→ YOUR ASSIGNMENT
From the line containing "Given: Click the Smart Watch product name" through the end of the entries, please repeat every line exactly and nothing more; the pictures do not belong in the copy.

____________

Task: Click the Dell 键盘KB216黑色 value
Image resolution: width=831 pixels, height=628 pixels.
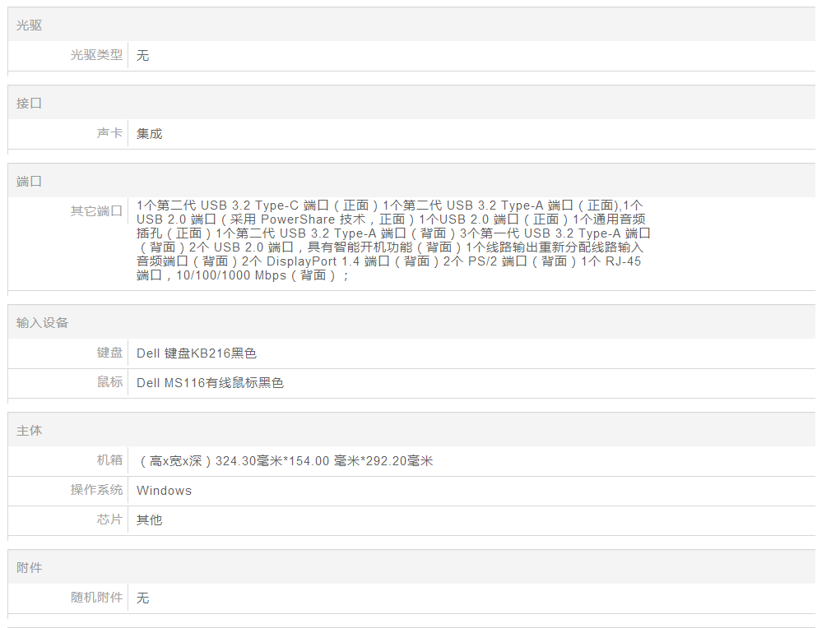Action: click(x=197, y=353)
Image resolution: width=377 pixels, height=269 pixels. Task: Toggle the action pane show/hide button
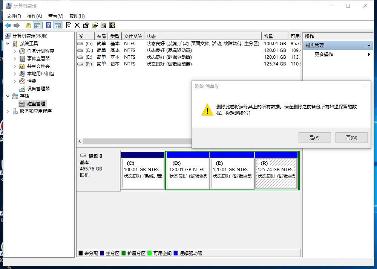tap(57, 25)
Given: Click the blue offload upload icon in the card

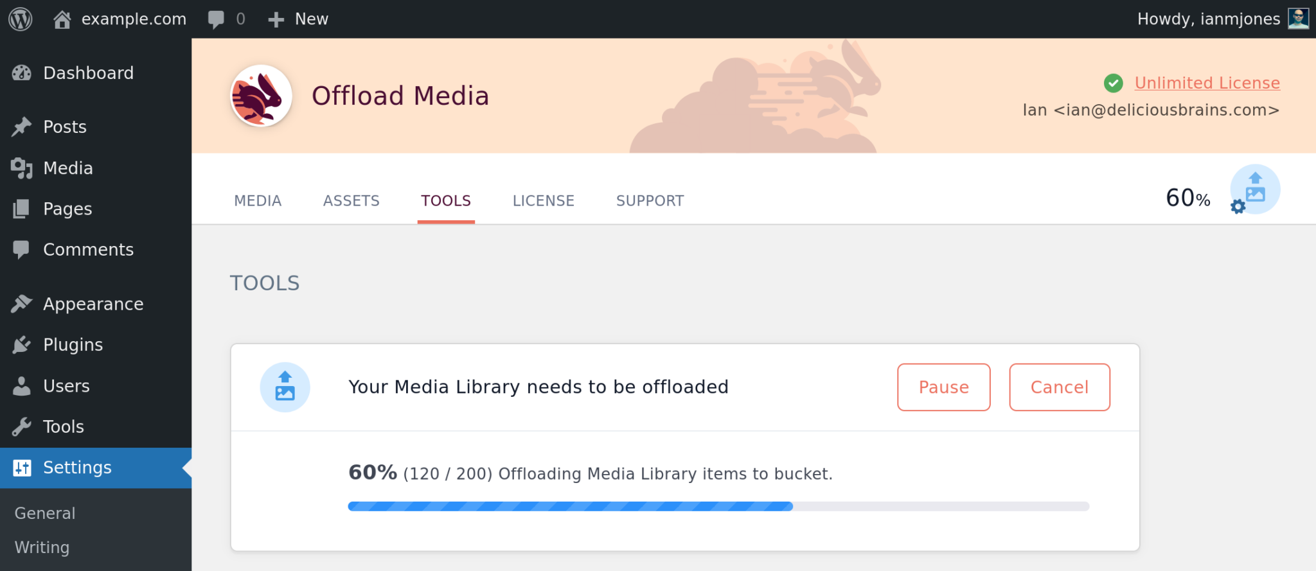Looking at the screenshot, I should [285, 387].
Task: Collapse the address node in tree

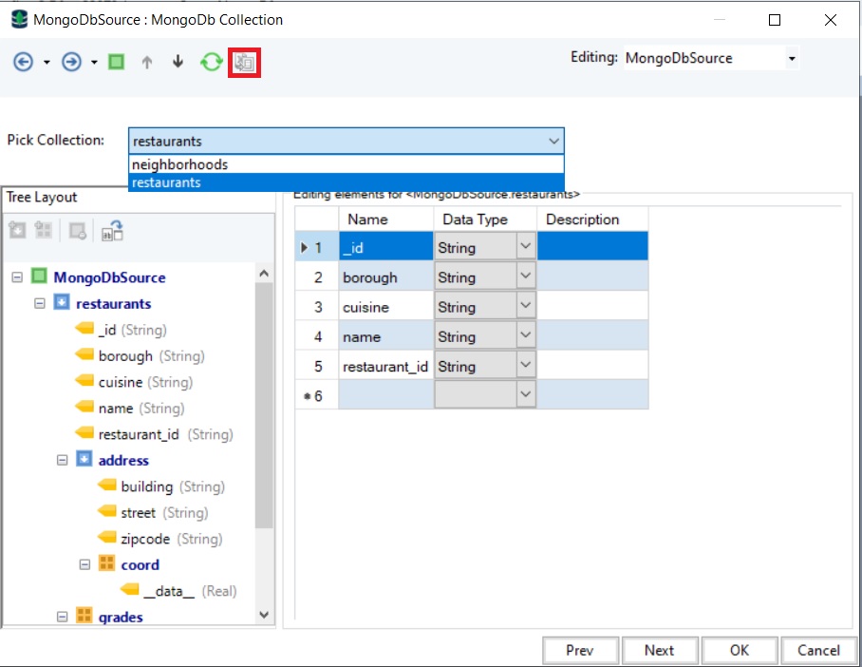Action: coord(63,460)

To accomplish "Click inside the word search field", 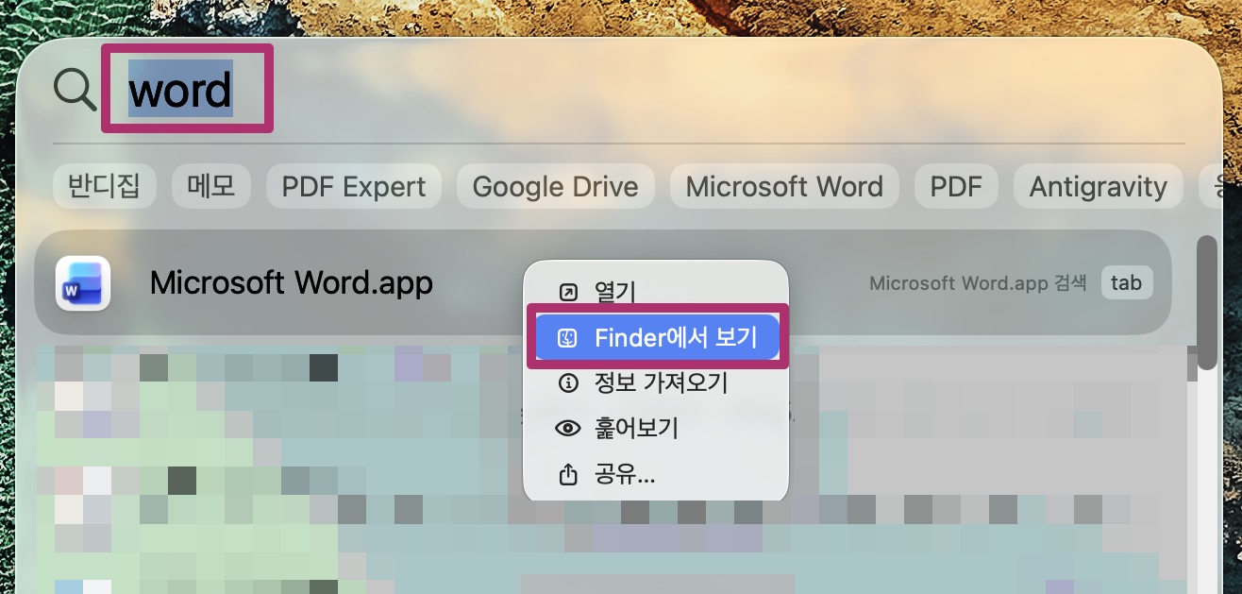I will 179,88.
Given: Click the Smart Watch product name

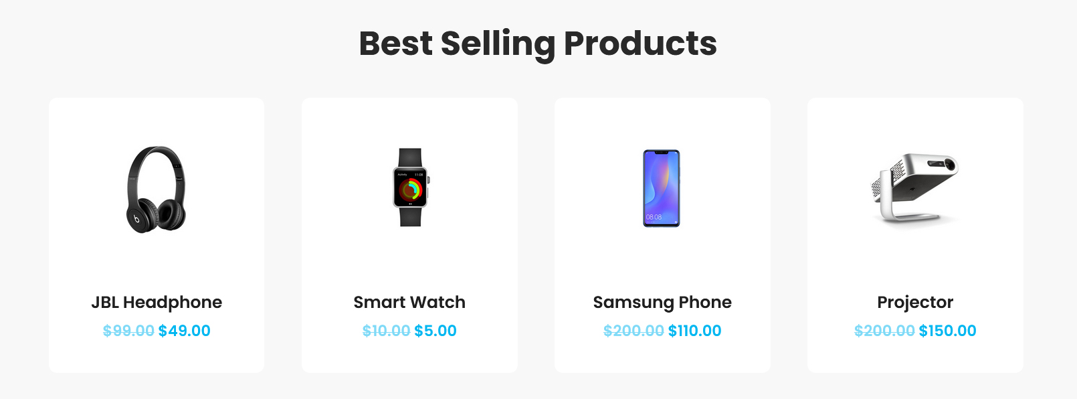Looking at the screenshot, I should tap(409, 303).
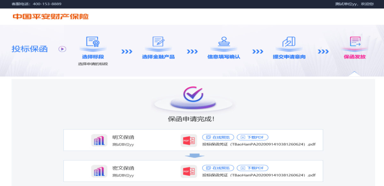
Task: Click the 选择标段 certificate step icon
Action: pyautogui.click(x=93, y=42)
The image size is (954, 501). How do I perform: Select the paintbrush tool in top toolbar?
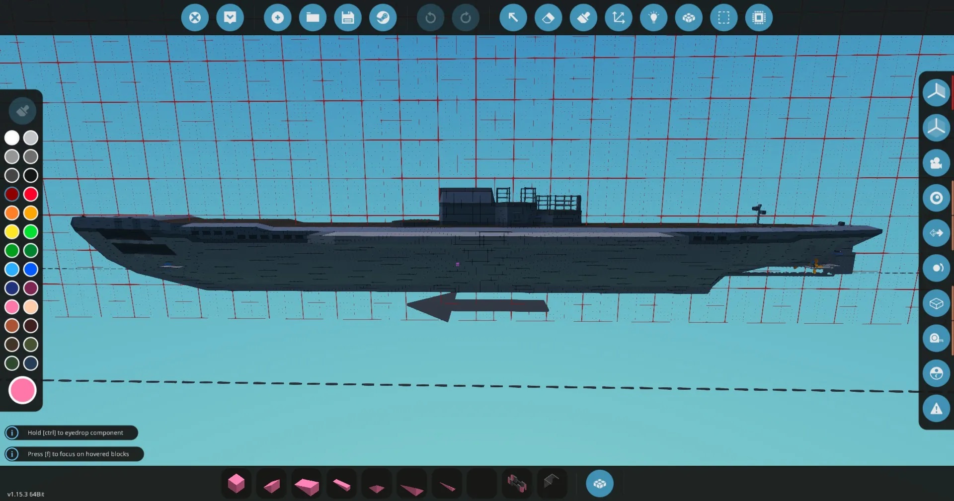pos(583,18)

____________

→ EXERCISE ANSWER
Given: Click the Smart Watch product name

Looking at the screenshot, I should tap(409, 303).
Task: Click the 选择标段 certificate step icon
Action: pyautogui.click(x=93, y=42)
The image size is (954, 501). How do I perform: Select the paintbrush tool in top toolbar?
pos(583,18)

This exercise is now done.